Tuslob buwa () is a Cebuano street food which originated from the barangays of Pasil and Suba in Cebu City.

History
The first tuslob buwa is believed to have been consumed as early as around the 1950s and is done during the cooking of sinudlan (ground pork sausage) wherein the diners would gather the resulting foam in the frying oil with pusô (cooked rice in coconut leaves).

A second variant became popular around the 1960s that made use of the pork offals (ug ginhawaan na tuslob buwa). After cleaning the offals, it is seasoned with salt, garlic, black pepper, and bayleaf. The offals are then boiled for the preparation for cooking of adobo; the resulting stock from this boiling process would be set aside and be used for tuslob buwa. In the latter part of the 1960s, the sauce of humba would also become popular as tuslob buwa.

The modern recipe became popular around the 1970s and consists of pork brain (otok) sauteed in oil with onion, garlic, and soy sauce. Around 2014, the dish became more widely available with variants beginning to be served in nearby cities of Lapu-Lapu and Mandaue. It is also around this time that it started to be served and be featured in restaurants.
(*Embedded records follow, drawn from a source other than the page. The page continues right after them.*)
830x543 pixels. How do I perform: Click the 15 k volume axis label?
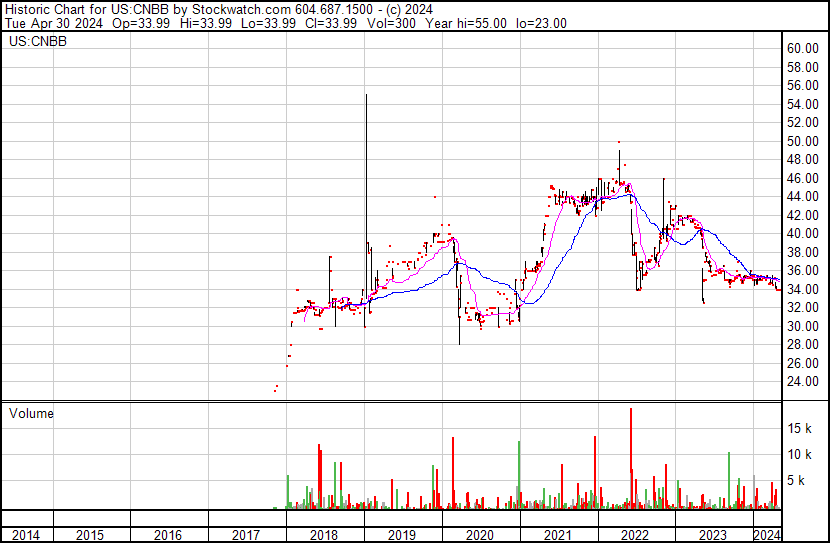pos(799,428)
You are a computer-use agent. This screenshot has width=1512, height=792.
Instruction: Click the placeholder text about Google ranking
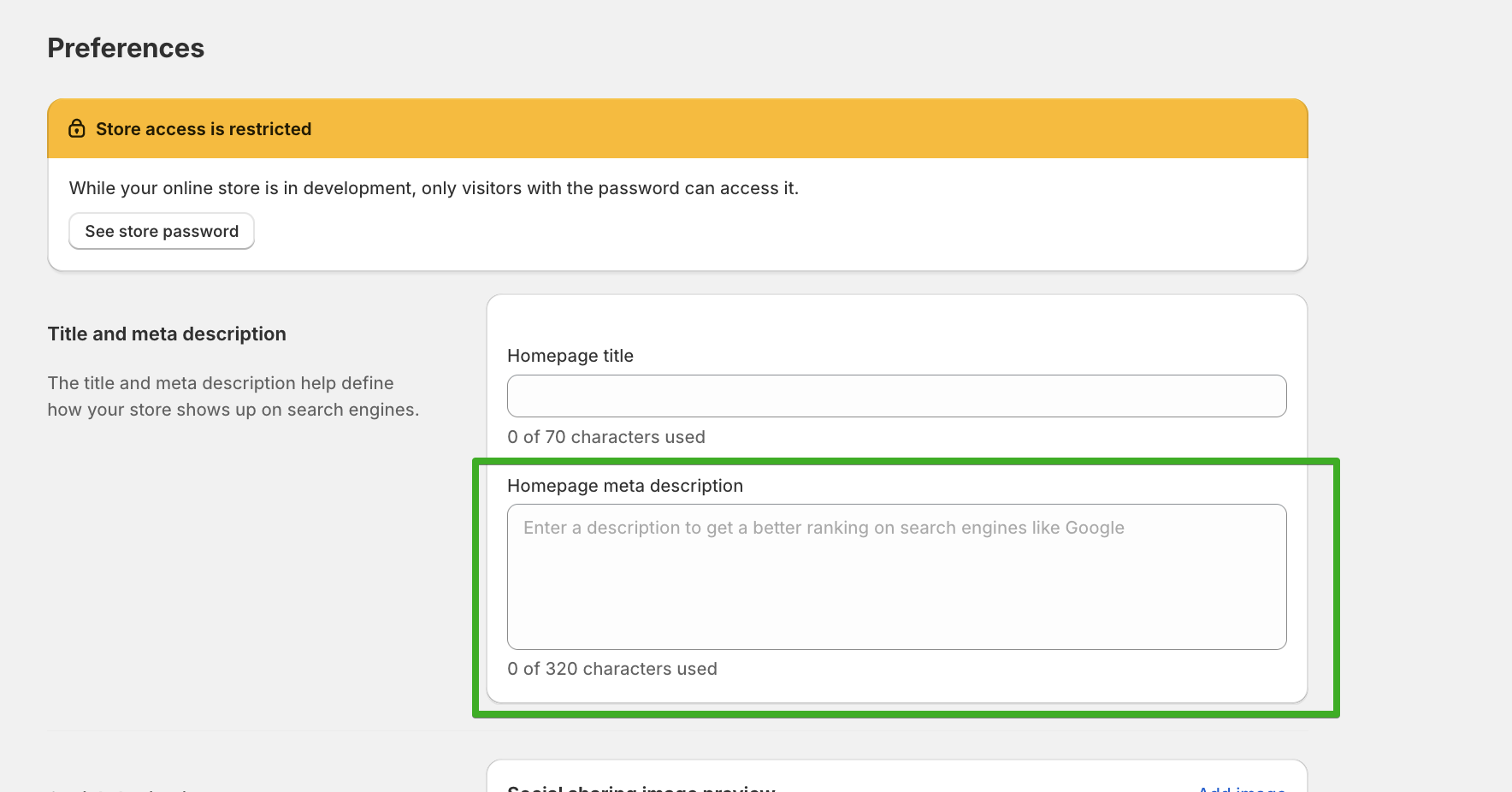click(824, 528)
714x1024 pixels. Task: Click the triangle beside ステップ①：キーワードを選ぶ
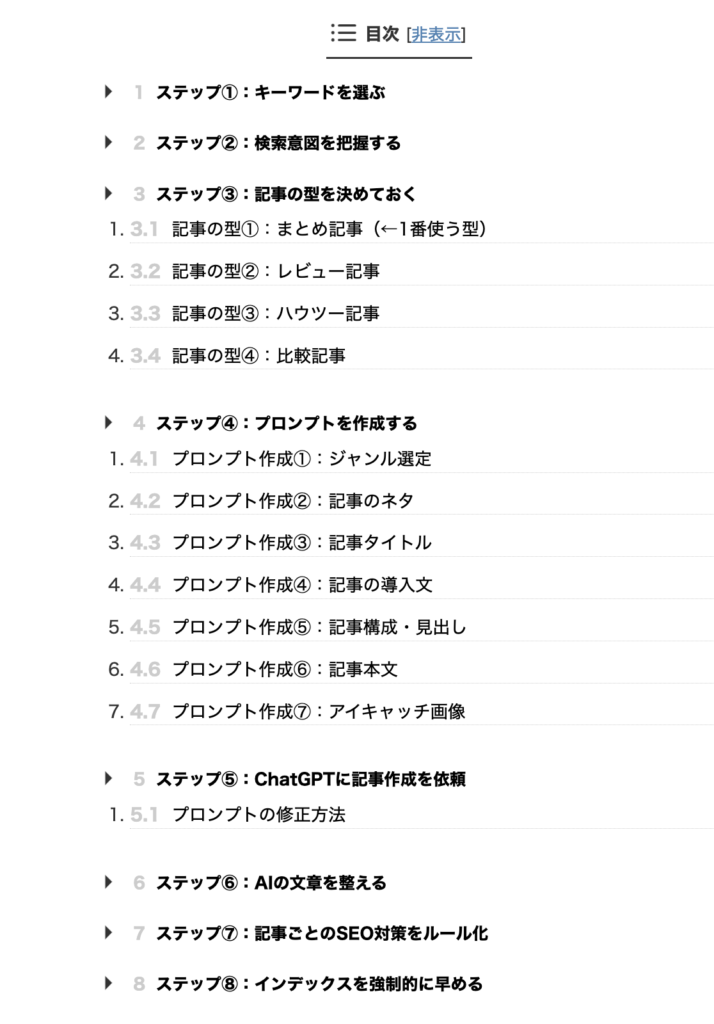click(108, 91)
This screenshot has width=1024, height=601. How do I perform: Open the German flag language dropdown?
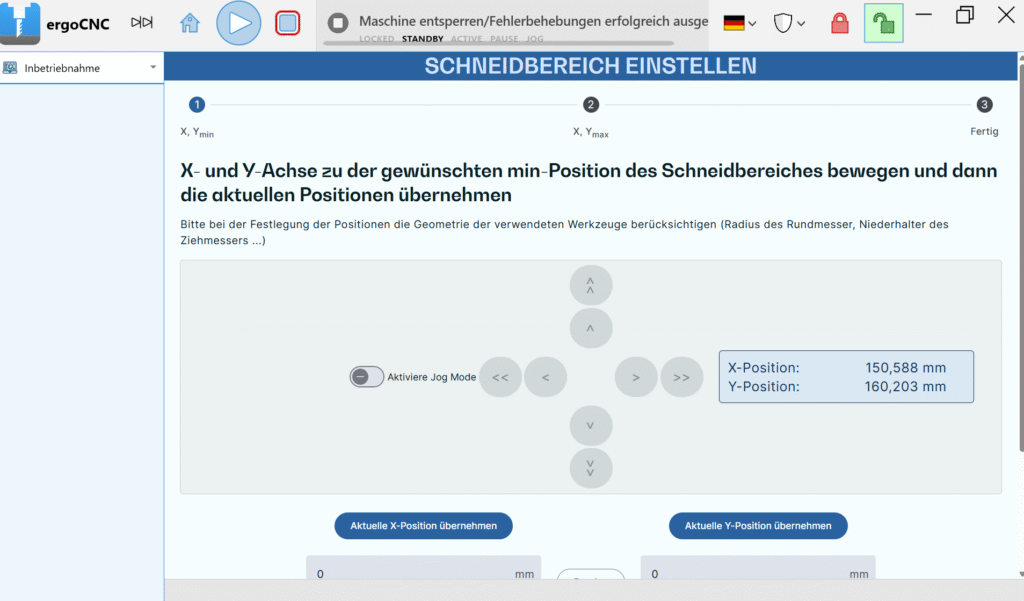(x=740, y=22)
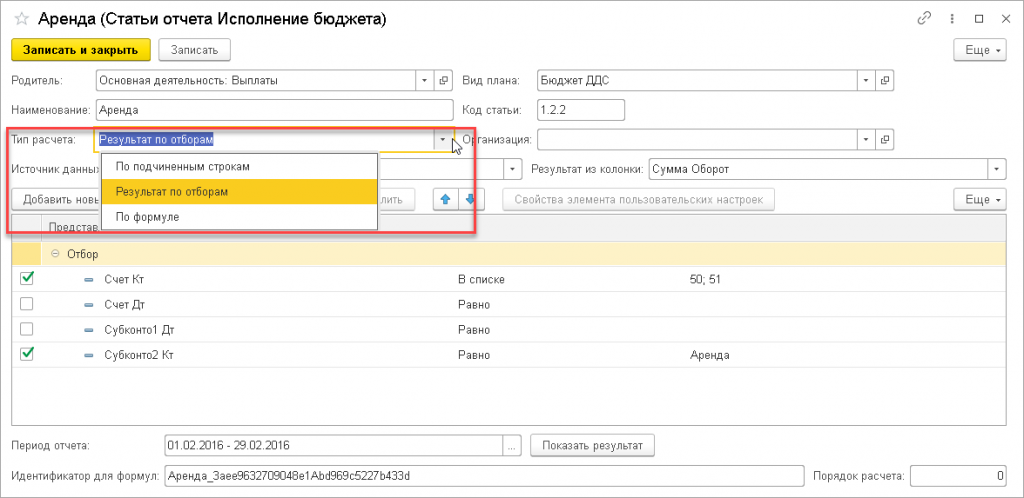Click the copy link icon in title bar
The height and width of the screenshot is (498, 1024).
click(x=924, y=19)
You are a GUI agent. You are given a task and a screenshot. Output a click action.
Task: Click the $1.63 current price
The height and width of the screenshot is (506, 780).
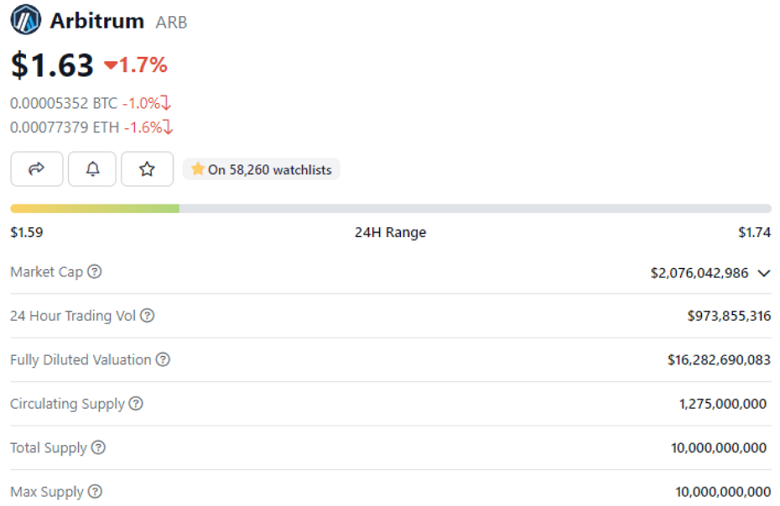pyautogui.click(x=51, y=65)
One restaurant, Azul, garnered controversy in 2020 for having the name tuslob buwa registered before the Intellectual Property Office of the Philippines as a trademark. Residents of barangay Pasil and Suba criticized and disputed the eligibility of this trademark registration.

Preparation
The ingredients are cooked in a wok (kawa) and simmered until the mixture becomes thick and produces bubbles. The dish is served with pusô (hanging rice) which the diners would dip in the prepared tuslob buwa. It is traditionally prepared as a communal food; the street food vendors (pungko-pungko) would cook the tuslob buwa in one wok where several people could share and the diners would pay by the pusô.

In popular culture
Barangay Suba in Cebu City first held its Tuslob Buwa Festival on January 9, 2015 and it has since been celebrated annually every January during the Santo Niño festivities.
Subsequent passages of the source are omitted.